Saved data entries:

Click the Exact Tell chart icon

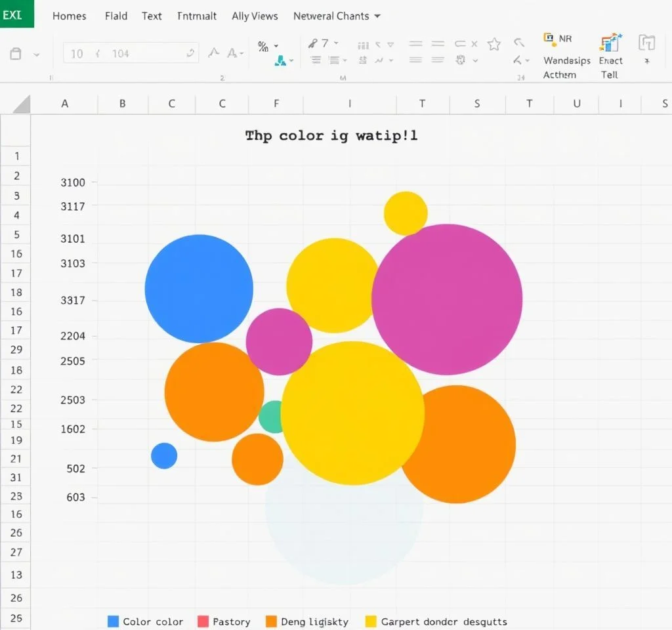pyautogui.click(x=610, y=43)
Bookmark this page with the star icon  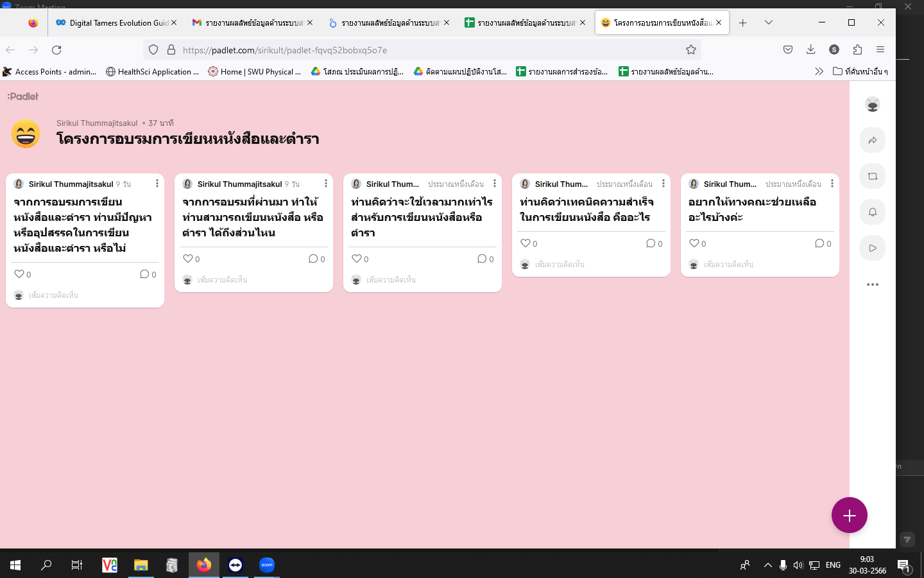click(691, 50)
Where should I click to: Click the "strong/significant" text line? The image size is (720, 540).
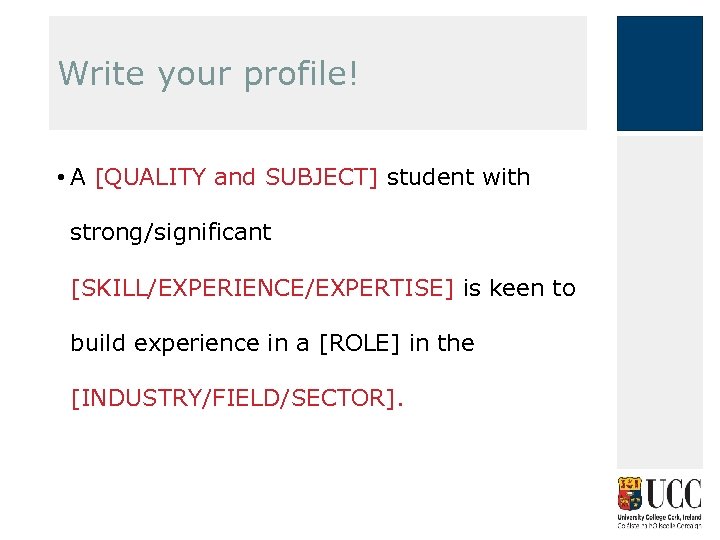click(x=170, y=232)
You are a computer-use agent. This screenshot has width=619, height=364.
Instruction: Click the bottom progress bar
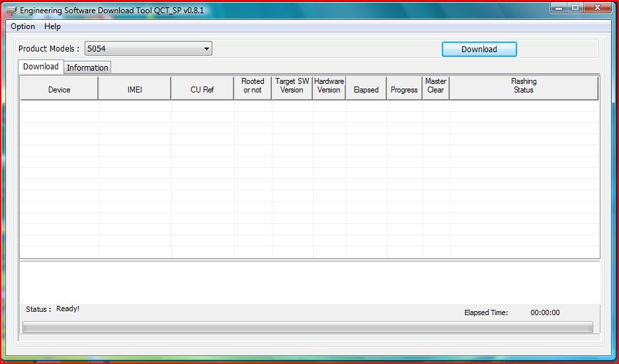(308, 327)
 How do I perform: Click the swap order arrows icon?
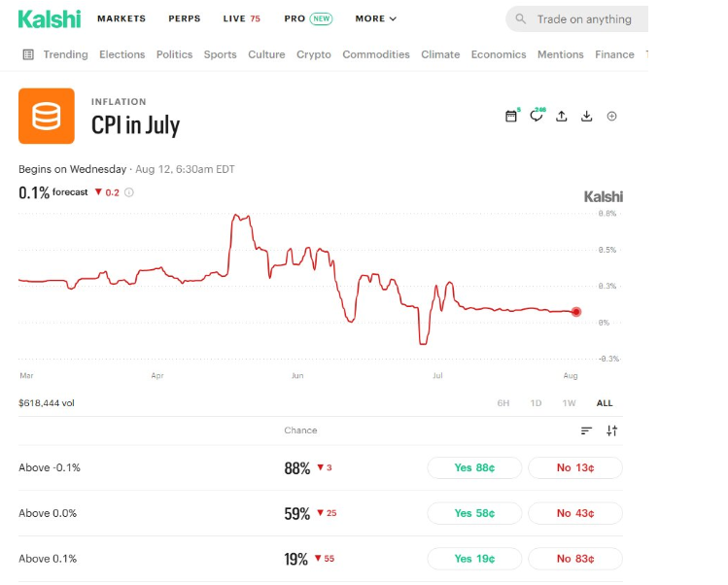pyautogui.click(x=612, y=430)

> What is being asked:
Every line from the one holding "You are a computer-use" through the end of the records above must be reproduced verbatim, pictures excepted.

> Answer section:
You are a computer-use agent. This screenshot has width=619, height=364.
Instruction: Click the bottom progress bar
(308, 327)
 How do I perform: Click the swap order arrows icon?
pyautogui.click(x=612, y=430)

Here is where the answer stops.